What to produce - List every entry below that contains the string "Nevergrind", matching case exactly.

Data entries -
----------
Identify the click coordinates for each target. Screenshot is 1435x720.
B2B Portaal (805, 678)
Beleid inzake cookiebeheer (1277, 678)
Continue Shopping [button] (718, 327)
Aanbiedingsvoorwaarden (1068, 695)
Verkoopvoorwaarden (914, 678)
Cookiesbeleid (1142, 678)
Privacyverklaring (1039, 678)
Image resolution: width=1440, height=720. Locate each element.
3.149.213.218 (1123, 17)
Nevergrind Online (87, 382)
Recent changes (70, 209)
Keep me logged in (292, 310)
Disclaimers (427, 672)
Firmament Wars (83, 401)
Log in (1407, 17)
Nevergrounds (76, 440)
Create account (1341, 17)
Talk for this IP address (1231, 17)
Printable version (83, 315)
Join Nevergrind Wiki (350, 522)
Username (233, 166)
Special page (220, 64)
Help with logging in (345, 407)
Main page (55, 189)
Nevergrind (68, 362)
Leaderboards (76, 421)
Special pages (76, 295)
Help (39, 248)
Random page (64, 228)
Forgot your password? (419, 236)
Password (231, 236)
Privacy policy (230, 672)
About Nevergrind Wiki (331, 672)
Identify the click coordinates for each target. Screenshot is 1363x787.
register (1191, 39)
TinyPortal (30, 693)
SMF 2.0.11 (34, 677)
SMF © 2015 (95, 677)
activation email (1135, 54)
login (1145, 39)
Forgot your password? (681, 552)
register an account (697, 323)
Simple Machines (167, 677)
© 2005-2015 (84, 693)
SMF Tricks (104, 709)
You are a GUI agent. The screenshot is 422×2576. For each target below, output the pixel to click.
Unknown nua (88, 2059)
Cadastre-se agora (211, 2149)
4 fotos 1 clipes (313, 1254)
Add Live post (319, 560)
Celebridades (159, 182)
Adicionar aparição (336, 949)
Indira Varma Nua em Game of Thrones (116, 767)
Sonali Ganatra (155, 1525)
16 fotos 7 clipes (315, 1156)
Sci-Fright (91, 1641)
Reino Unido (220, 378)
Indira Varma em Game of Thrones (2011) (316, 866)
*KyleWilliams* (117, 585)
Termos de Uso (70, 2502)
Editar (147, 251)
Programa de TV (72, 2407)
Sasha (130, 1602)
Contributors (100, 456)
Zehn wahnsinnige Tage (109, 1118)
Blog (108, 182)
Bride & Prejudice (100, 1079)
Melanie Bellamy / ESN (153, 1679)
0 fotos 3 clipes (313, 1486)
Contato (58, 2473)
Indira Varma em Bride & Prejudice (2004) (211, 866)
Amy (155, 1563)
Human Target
----------
Task output -
Nevergrind Online (87, 382)
Join Nevergrind Wiki (350, 522)
Nevergrind (68, 362)
About Nevergrind Wiki (331, 672)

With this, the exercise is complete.